Determined to act as if nothing earth shattering had just happened,
I discreetly wiped the floor grime off my backside and then clicked
off a blind shot so it’d look like I was concentrating on my
job. Later, I learned I’d taken a picture of the free throw line
and three pair of Hillsburg players’ shoes.
“
I’m Ryder.”
Startled because he hadn’t shrugged me off for a loser and left,
I jolted and glanced up to take in his purple and white Southeast uniform.
He was number forty-two. I had no idea why that detail stuck in my
head but it seemed easier to focus on his jersey than to look back
into his too-beautiful-for-his-Southeast-jersey green eyes.
He flashed his pearly whites with a knowing grin as if he realized
exactly how awestruck I felt. “And you are…” he prompted.
My mouth opened. Then closed. Then opened again. Not a word came out.
My vocal chords had failed me. The most handsome boy I’d ever
seen wanted to know my name.
As my brain wrapped around that fact, my thoughts fizzled and spurted
out.
Run.
That was the only word to flash in bright neon lights through my head.
I needed to get out of there before he realized I was a nobody.
“
Not interested,” I blurted, more in a mummy trance than from
actually thinking my answer through, because why, oh heavens, why I
said not interested I still don’t know.
Not interested was exactly the opposite of what I really felt. But
geez. This was more than I could handle. This guy—this Ryder—was
one smooth worker. He was too much for me. Too bold, too cool, too
beautiful. If he knew I belonged to a “nerd herd,” he’d
probably smack himself in the forehead for even looking my way, then
flee as fast as his beautiful, tanned and toned legs could carry him.
But he knew nothing about me.

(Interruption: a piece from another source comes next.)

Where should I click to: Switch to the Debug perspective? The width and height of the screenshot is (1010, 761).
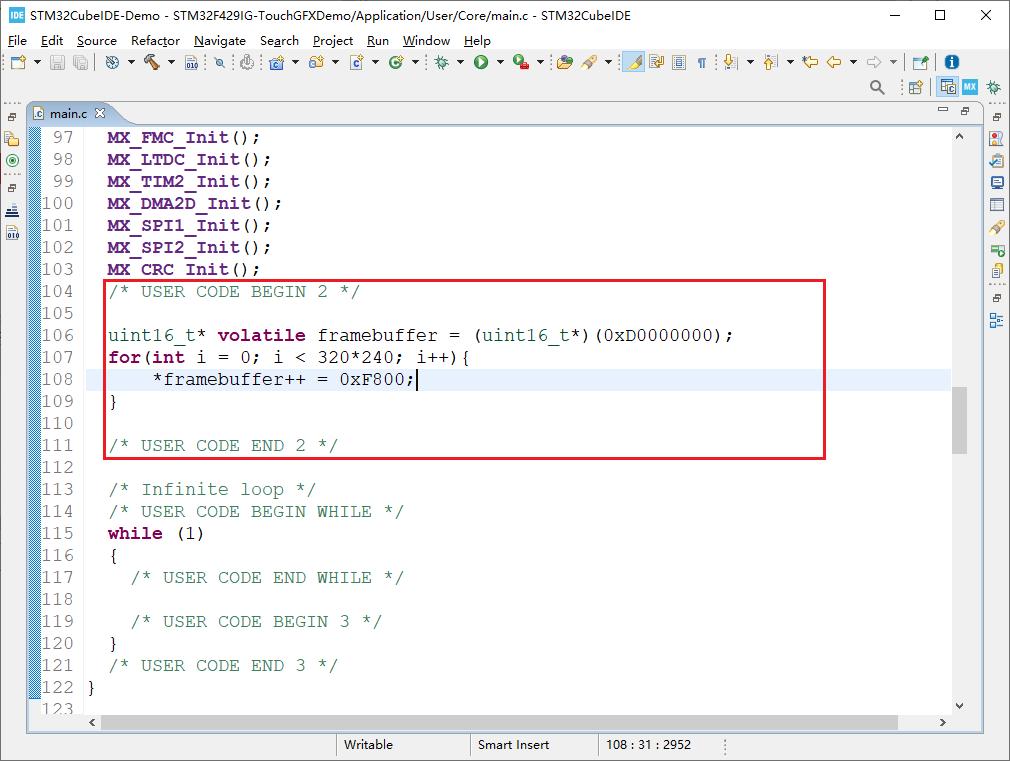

And there he continued to stand, smiling
as if I was something special.
I floundered in his presence—his sparkling, overwhelming, gorgeous
presence. Glancing down at my camera, pretending I was trying to figure
out a setting on the control knobs, I stalled, hoping he’d give
up on me and scram.
“
Really?” Forty-two answered, sounding surprised, and not moving
on at all. “Not interested, huh? Well, that’s…interesting.” Unable
to help myself, I looked up. He grinned, unaffected by my brush off. “What
is ‘Not Interested’ anyway? A family name? Irish or something?
Hmm. It sounds…German?”
With no other witty lines left in my arsenal of comebacks, I panicked.
Tucking my camera close, I spun from Mr. Perfect and scampered off.
“
Hey, where’re you going?” His voice, confused yet curious,
called after me. “Hey. Why didn’t your mother name you
Maybe, or We’ll See, or What’s-Your-Number? That way, we
could call our first born Absolutely.”